Databricks Community

Galactech · ‎09-20-2024

When using the web UI to create a vector index from an existing table with chunked data the creation fails at the "Initializing" phase after about 20 minutes. I have validated the requirements are satisfied that are detailed here.

I have also seen that there a few posts on the forum for similar issues but the resolution was not clear to me as it detailed either using a small gpu instance (doesn't seem to apply when the pipeline is created an run by serverless compute not necessarily managed by me) or simply waiting for 48 hours for the issue to resolve itself. If there is a way for me to use a small gpu instance for the task I am happy to do that but I don't see any obvious way to do that. It appears that the processed is "managed" to the point where the pipeline is sent for execution and either passes or fails.

I have attempted a few times (even after waiting 48hrs), I have also found a few older posts that detail making sure there is an s3 bucket associated with the metastore, validated permissions, kicked off the pipeline from a notebook and nothing seems to work.

I am running on aws (us-west-2).

Specific log error short version: Failed to resolve flow: '__online_index_view'.

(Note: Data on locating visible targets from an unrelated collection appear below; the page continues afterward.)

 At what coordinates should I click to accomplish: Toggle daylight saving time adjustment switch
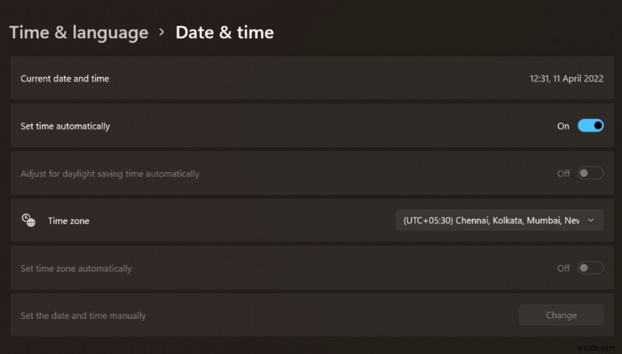click(590, 173)
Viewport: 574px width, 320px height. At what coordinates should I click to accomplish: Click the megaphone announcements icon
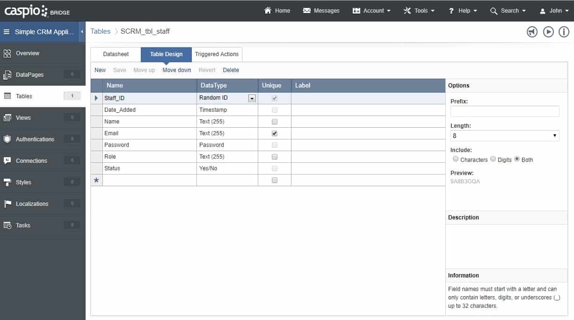click(x=532, y=32)
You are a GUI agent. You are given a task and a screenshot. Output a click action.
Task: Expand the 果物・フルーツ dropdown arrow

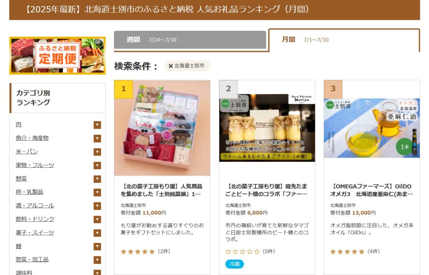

at com.databricks.backend.common.util.TimeUtils$.retryWithExponentialBackoff0(TimeUtils.scala:216)
at com.databricks.backend.common.util.TimeUtils$.retryWithExponentialBackoff(TimeUtils.scala:145)
at com.databricks.pipelines.execution.extensions.brickindex.DatabricksHttpClient.sendRequestWithRetries(DatabricksHttpClient.scala:124)
at com.databricks.pipelines.execution.extensions.brickindex.DatabricksHttpClient.post(DatabricksHttpClient.scala:213)
at com.databricks.pipelines.execution.extensions.brickindex.BrickIndexGatewayClient.$anonfun$makePredictions$2(GatewayClient.scala:338)
at com.databricks.pipelines.execution.extensions.brickindex.BrickIndexGatewayClient.withCredentials(GatewayClient.scala:160)
at com.databricks.pipelines.execution.extensions.brickindex.BrickIndexGatewayClient.makePredictions(GatewayClient.scala:335)
at com.databricks.pipelines.execution.extensions.brickindex.ModelServingBatchProcessor.processViaGateway(ModelServingBatchProcessor.scala:101)
at com.databricks.pipelines.execution.extensions.brickindex.ModelServingBatchProcessor.process(ModelServingBatchProcessor.scala:78)
at com.databricks.pipelines.execution.extensions.brickindex.VectorSearchIngestionProcessor.$anonfun$processIngestionWithConcurrency$6(VectorSearchIngestionProcessor.scala:133)
at com.databricks.pipelines.execution.extensions.brickindex.VectorSearchIngestionProcessor.$anonfun$processIngestionWithConcurrency$6$adapted(VectorSearchIngestionProcessor.scala:132)
at com.databricks.pipelines.execution.extensions.brickindex.VectorSearchIngestionProcessor.$anonfun$processIngestionBatchFuture$1(VectorSearchIngestionProcessor.scala:229)
at scala.concurrent.Future$.$anonfun$apply$1(Future.scala:659)
at scala.util.Success.$anonfun$map$1(Try.scala:255)
at scala.util.Success.map(Try.scala:213)
at scala.concurrent.Future.$anonfun$map$1(Future.scala:292)
at scala.concurrent.impl.Promise.liftedTree1$1(Promise.scala:46)
at scala.concurrent.impl.Promise.$anonfun$transform$1(Promise.scala:46)
at scala.concurrent.impl.CallbackRunnable.run(Promise.scala:77)
at com.databricks.threading.DatabricksExecutionContext$InstrumentedRunnable.run(DatabricksExecutionContext.scala:36)
at com.databricks.threading.NamedExecutor$$anon$2.$anonfun$run$1(NamedExecutor.scala:367)
at scala.runtime.java8.JFunction0$mcV$sp.apply(JFunction0$mcV$sp.java:23)
at com.databricks.logging.UsageLogging.$anonfun$withAttributionContext$1(UsageLogging.scala:426)
at scala.util.DynamicVariable.withValue(DynamicVariable.scala:62)
at com.databricks.logging.AttributionContext$.withValue(AttributionContext.scala:216)
at com.databricks.logging.UsageLogging.withAttributionContext(UsageLogging.scala:424)
at com.databricks.logging.UsageLogging.withAttributionContext$(UsageLogging.scala:418)
at com.databricks.threading.NamedExecutor.withAttributionContext(NamedExecutor.scala:294)
at com.databricks.threading.NamedExecutor$$anon$2.run(NamedExecutor.scala:365)
at java.util.concurrent.ThreadPoolExecutor.runWorker(ThreadPoolExecutor.java:1149)
at java.util.concurrent.ThreadPoolExecutor$Worker.run(ThreadPoolExecutor.java:624)
at java.lang.Thread.run(Thread.java:750)

Galactech · ‎09-28-2024

I believe this "self-resolved". Even though I was technically on a premium plan the trial period had not completed. I think at this point I can say it is resolved.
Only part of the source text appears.